# [Records provided]
■ ■ ■ ■ ■ ■ ■

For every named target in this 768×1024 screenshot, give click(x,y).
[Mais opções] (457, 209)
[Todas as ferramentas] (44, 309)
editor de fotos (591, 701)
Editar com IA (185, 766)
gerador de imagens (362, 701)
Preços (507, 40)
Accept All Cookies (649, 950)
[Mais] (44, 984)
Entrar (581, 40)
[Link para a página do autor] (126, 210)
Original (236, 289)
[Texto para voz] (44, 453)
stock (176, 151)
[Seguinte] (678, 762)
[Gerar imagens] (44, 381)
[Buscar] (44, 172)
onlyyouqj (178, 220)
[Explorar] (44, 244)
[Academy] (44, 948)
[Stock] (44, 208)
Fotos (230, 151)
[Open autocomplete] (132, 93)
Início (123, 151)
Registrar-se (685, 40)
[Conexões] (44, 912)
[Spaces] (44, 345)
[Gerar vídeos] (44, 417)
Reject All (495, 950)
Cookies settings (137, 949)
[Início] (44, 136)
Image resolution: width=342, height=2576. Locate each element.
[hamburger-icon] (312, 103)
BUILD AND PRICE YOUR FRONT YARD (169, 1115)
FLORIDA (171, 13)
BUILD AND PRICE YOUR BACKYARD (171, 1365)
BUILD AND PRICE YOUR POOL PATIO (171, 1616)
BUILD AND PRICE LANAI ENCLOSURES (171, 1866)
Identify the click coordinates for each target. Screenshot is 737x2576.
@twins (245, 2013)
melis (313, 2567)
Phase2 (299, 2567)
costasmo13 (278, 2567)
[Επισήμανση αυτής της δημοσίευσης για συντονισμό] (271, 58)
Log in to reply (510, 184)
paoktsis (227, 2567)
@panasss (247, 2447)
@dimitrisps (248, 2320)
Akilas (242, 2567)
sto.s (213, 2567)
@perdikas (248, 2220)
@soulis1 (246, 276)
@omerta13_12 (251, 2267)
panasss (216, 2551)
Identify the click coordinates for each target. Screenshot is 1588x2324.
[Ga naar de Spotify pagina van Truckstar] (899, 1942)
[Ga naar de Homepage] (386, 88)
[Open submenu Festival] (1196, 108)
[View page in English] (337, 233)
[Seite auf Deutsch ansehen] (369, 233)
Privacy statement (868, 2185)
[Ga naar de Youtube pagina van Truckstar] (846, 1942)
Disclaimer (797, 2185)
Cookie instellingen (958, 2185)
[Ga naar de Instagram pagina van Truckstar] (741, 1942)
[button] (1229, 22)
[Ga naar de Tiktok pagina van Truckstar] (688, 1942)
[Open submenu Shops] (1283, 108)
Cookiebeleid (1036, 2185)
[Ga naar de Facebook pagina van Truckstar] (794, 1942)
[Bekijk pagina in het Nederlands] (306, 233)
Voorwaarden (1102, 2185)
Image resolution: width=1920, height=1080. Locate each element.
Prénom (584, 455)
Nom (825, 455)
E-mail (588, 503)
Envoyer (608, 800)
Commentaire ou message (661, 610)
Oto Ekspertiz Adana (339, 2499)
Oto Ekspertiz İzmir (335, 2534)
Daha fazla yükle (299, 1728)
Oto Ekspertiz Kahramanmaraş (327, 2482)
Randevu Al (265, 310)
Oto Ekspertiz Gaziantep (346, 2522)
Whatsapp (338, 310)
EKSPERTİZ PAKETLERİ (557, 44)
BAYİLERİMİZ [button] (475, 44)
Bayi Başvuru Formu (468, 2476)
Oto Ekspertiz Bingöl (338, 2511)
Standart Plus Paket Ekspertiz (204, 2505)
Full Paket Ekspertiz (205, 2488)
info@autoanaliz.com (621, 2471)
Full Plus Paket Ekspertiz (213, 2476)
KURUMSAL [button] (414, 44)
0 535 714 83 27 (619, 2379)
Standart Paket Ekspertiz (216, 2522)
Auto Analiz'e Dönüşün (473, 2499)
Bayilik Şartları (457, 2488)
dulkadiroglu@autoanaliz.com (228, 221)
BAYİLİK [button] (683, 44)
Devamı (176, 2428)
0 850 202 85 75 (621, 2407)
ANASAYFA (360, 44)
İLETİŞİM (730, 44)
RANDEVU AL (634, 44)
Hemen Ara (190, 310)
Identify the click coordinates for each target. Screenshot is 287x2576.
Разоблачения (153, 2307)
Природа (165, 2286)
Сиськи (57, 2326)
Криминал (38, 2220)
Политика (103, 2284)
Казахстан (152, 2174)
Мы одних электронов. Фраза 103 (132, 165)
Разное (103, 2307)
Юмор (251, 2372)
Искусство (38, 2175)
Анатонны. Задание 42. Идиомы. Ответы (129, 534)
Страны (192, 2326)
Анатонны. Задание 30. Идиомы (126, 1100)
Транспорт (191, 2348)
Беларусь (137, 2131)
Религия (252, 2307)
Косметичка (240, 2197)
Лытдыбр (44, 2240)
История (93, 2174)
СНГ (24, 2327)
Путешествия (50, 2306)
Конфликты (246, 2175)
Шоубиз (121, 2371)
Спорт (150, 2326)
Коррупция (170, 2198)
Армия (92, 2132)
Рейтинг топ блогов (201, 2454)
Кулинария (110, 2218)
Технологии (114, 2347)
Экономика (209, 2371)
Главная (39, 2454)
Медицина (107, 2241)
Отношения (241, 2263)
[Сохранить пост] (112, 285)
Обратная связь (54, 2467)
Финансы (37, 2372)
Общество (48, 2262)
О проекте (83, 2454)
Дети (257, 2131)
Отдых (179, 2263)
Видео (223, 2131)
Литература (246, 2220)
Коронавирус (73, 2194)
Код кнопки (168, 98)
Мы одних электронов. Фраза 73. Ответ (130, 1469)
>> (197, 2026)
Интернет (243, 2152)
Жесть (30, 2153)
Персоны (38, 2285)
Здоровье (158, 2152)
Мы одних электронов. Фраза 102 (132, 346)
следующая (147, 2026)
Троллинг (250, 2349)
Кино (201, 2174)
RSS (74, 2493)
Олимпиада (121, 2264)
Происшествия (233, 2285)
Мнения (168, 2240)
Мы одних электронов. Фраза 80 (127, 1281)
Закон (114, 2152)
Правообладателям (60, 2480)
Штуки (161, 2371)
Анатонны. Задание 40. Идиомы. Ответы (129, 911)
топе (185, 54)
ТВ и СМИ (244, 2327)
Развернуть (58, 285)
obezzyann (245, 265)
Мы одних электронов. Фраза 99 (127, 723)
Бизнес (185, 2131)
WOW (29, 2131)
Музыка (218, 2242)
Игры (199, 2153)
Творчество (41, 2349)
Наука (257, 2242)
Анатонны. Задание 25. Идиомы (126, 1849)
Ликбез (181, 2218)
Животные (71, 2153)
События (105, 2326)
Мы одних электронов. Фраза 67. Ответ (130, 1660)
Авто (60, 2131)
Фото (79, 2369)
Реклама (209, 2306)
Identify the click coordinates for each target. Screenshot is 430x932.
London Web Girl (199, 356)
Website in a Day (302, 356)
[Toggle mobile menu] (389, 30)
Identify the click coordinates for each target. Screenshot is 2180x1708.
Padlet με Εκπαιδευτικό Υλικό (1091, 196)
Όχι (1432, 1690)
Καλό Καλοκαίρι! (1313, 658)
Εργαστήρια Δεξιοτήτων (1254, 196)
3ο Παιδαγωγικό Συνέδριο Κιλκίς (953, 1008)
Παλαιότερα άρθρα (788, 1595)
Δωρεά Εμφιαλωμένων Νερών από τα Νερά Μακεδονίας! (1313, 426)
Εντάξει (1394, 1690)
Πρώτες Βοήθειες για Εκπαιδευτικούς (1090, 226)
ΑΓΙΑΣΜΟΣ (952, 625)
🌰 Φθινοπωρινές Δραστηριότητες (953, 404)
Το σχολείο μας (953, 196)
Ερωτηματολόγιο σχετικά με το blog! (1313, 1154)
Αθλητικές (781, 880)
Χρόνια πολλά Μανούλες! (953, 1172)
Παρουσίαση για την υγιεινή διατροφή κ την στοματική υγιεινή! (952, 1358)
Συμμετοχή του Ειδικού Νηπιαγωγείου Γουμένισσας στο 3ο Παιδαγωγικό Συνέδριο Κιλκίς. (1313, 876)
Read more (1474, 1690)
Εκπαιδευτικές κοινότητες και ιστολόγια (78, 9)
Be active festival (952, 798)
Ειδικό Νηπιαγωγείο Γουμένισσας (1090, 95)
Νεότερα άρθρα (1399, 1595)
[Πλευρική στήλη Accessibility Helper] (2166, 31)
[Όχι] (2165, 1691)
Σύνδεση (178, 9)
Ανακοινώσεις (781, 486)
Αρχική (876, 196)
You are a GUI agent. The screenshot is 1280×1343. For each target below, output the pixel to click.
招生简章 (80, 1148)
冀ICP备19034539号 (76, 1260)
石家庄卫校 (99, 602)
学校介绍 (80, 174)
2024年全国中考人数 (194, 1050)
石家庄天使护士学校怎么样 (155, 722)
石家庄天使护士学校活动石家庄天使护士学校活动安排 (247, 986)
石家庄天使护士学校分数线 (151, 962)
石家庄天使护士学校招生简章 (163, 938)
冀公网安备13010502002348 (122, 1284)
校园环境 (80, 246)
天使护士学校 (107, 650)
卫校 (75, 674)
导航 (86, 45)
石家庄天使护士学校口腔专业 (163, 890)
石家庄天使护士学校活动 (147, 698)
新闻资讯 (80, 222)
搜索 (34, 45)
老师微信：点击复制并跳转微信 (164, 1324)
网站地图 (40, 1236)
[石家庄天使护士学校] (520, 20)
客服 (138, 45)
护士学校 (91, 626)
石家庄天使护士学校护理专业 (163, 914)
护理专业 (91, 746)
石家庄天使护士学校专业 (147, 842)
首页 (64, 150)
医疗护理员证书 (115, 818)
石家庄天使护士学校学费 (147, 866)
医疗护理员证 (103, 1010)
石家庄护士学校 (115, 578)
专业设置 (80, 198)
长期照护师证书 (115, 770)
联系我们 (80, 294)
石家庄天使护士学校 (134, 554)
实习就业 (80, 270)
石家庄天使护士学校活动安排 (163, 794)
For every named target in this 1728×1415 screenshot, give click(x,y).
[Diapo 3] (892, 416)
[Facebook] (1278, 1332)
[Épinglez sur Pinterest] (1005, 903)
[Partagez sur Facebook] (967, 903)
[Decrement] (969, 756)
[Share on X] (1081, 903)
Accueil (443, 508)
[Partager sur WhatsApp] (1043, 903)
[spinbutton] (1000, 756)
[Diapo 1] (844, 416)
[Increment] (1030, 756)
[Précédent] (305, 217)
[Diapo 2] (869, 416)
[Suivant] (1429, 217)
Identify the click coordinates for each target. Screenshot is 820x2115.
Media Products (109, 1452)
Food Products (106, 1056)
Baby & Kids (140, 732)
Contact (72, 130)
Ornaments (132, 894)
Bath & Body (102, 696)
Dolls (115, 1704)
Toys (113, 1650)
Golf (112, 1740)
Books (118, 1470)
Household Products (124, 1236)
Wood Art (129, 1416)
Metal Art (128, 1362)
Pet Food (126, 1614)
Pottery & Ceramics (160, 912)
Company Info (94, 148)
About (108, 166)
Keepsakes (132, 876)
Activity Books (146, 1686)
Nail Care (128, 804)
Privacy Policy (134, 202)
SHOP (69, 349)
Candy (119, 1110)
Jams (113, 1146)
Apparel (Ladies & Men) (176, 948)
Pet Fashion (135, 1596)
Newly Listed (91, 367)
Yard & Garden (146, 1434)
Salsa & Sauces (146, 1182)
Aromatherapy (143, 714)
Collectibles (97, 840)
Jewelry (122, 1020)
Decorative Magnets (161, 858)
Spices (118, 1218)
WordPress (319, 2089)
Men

■ ■ ■ ■ ■ ■ ■

# [Description of the task]
The lines to extract from the data above begin with the line containing "Oto Ekspertiz İzmir (335, 2534)" and end with the line containing "KURUMSAL [button] (414, 44)". Extract them exactly, including both.

# [Task output]
Oto Ekspertiz İzmir (335, 2534)
Daha fazla yükle (299, 1728)
Oto Ekspertiz Kahramanmaraş (327, 2482)
Randevu Al (265, 310)
Oto Ekspertiz Gaziantep (346, 2522)
Whatsapp (338, 310)
EKSPERTİZ PAKETLERİ (557, 44)
BAYİLERİMİZ [button] (475, 44)
Bayi Başvuru Formu (468, 2476)
Oto Ekspertiz Bingöl (338, 2511)
Standart Plus Paket Ekspertiz (204, 2505)
Full Paket Ekspertiz (205, 2488)
info@autoanaliz.com (621, 2471)
Full Plus Paket Ekspertiz (213, 2476)
KURUMSAL [button] (414, 44)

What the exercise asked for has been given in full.